Bozhe, ela era tão sincera. E ele engolindo.
Isso provavelmente tornava Serge um fraco, mas havia algo que fez com que ele
acreditasse nela.
– Você é uma mulher muito fácil de
agradar, kisa –
disse ele, finalmente. – Mas a noite mal começou, não?
Clementine escondeu um sorriso.
– Talvez para você, mas estou cansada e
acordo cedo amanhã.
E aquilo simplesmente amarrava todas as
suas expectativas e as atirava no rio?
– Certo – disse... E tudo se encaixou.
Ela sabia que essa noite não terminaria
na cama, o que significava que a pequena encenação no carro foi para sua
própria diversão. Lembrou-se do brilho em seus olhos, o convite para rir junto
com ela.
O que significava que essa noite tinha
sido uma oportunidade perdida... Para ambos. Ela estava indo para casa no
sábado, deixando-o com uma decisão a tomar.
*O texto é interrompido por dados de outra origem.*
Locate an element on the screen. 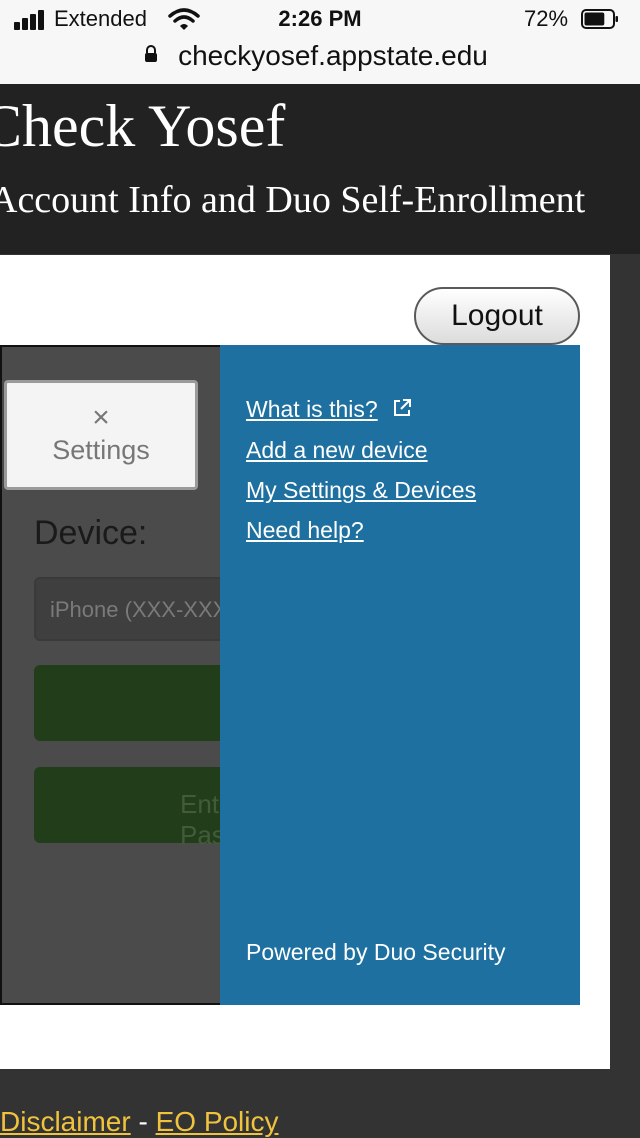 Image resolution: width=640 pixels, height=1138 pixels. eo-policy-link: EO Policy is located at coordinates (218, 1122).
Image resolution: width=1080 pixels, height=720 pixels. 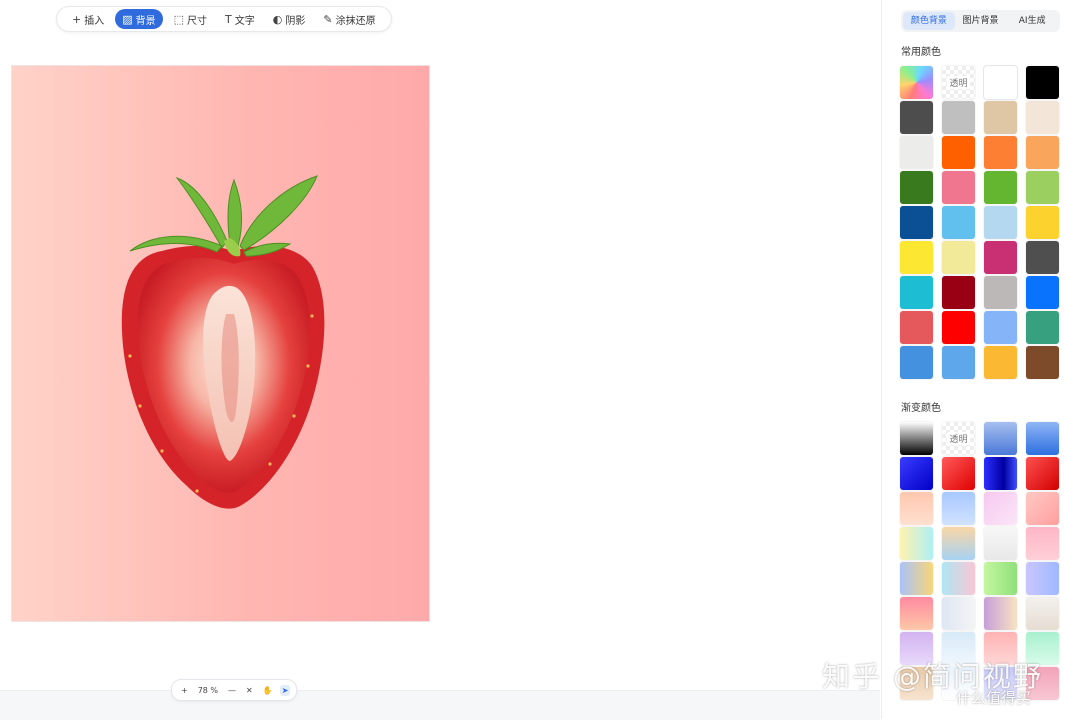 I want to click on tab-1: 图片背景, so click(x=981, y=21).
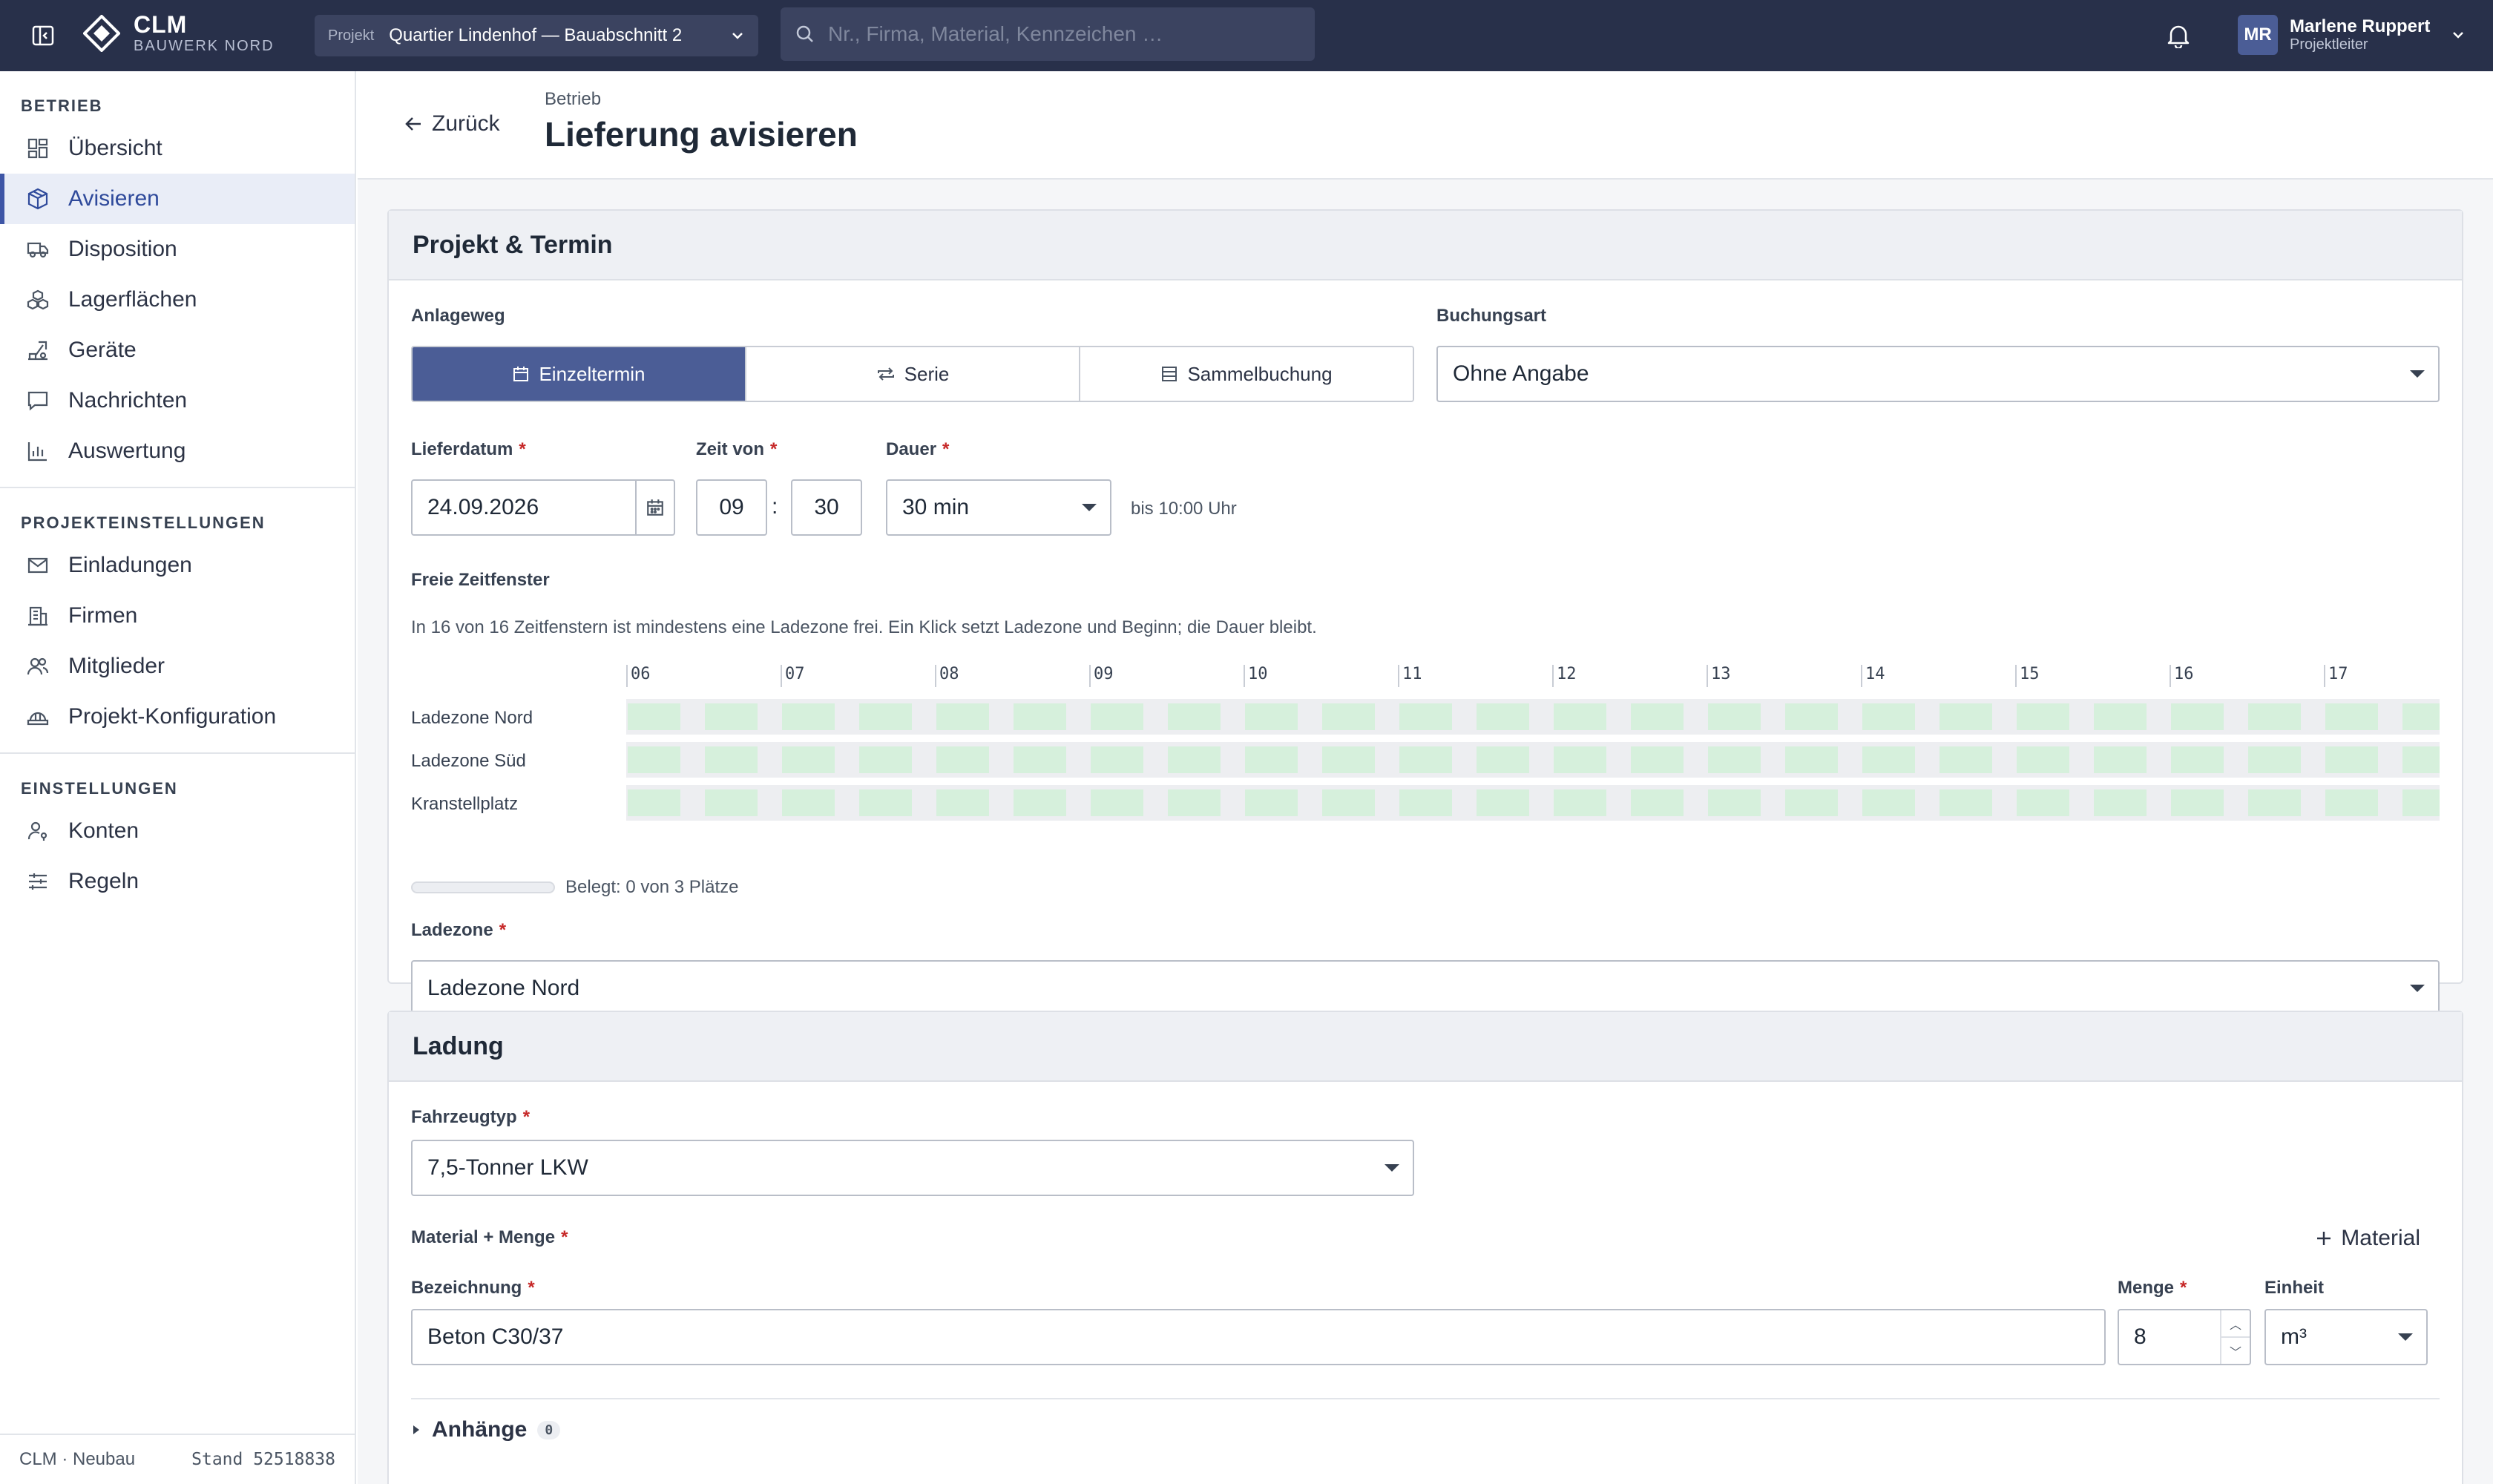  Describe the element at coordinates (913, 374) in the screenshot. I see `segment-serie: Serie` at that location.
Será que ela valia à pena? Ou melhor,
será que deveria estar brincando com ela? Aquela boa menina? Toda doce e
sincera? E isso não o instigava na parte masculina tradicional russa que ele
habitualmente não mostrava? De onde ele tirou a ideia de que ela não precisaria
de sedução? Por que ela não deveria fazê-lo
se esforçar?
Instintos que Serge não tinha muita
familiaridade diziam que ele precisava lidar com isso delicadamente. Outro
instinto, mais familiar, lhe dizia para tomá-la nos braços e tirar todo
pensamento que ela pudesse ter sobre outros homens de sua cabeça... Pelo menos
até amanhã. Tinha que ser amanhã. Porque ela voltaria para Londres no sábado.
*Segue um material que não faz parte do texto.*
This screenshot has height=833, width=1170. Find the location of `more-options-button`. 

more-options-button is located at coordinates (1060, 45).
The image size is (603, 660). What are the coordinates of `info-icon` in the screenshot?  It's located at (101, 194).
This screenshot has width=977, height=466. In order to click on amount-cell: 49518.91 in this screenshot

E se ele não a tivesse em seus braços
essa noite, ficaria louco.
Ele pegou a mão de Clementine, algo que
estava querendo fazer a noite toda. Ela se virou para ele com uma expressão de
expectativa, divertida. Serge se aproximou e levantou a outra mão para tirar um
de seus cachos de cabelo do rosto. O sorriso dela desapareceu, os olhos ficaram
um pouco mais redondos, e a boca se suavizou.
– Você está me matando, Clementine –
disse ele em russo e moveu-se para sanar sua angústia.
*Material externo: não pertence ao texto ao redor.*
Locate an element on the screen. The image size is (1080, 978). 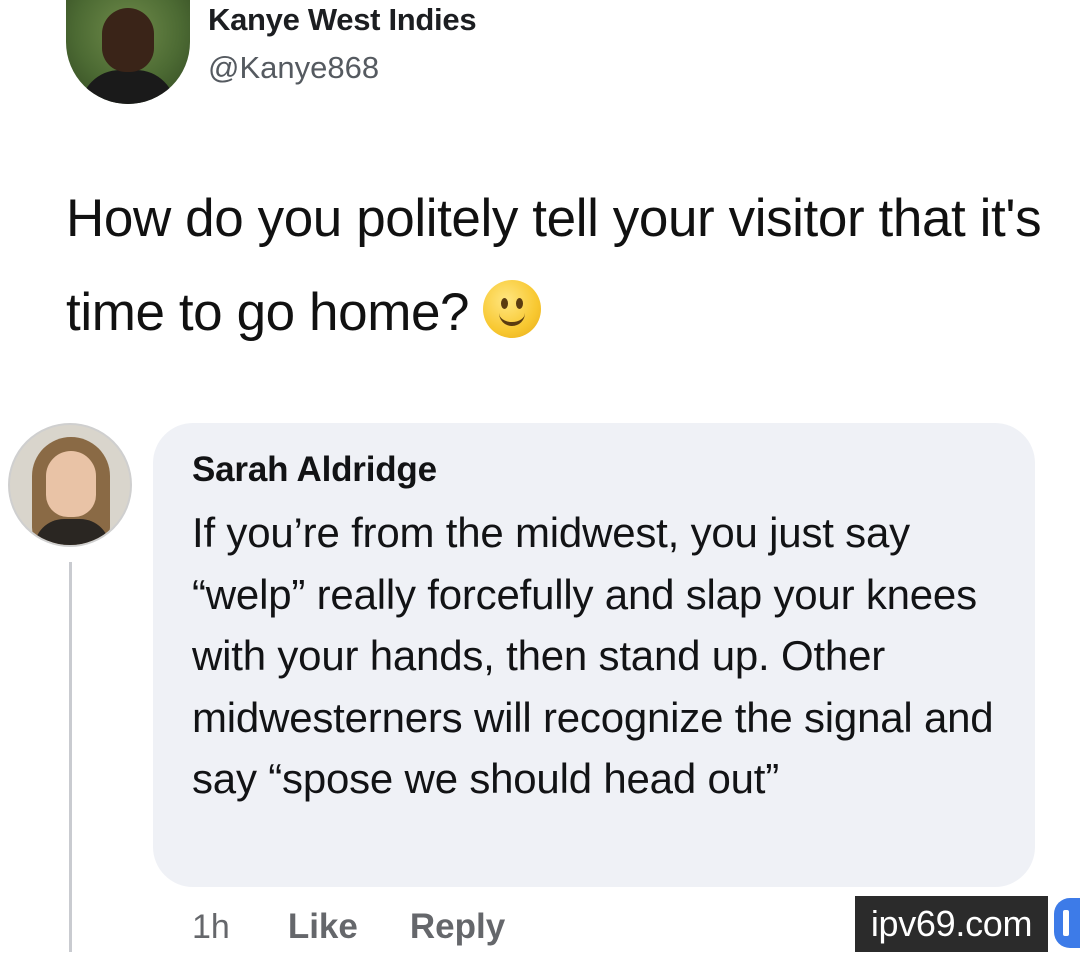
avatar-shirt-shape is located at coordinates (128, 87).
Nesse momento, ela fez um som suave de
consternação e, para sua surpresa, afastou-se.
– Eu ainda quero comprar sorvete –
disse ela sobre o ombro.
Sorvete. Não sexo. Nem mesmo um beijo.
Não essa noite. Ela começou a andar, balançando um pouco sobre os saltos, e ele
ficou ali, imóvel, contemplando-a.
Clementine lançou um olhar para trás.
– Você vem?
Ela estava indo para o caminho errado.
Os vendedores de sorvete ficavam na outra direção. Mas a sua pergunta se
dissolveu em um sorriso provocante, e sem pensar duas vezes ele foi atrás dela.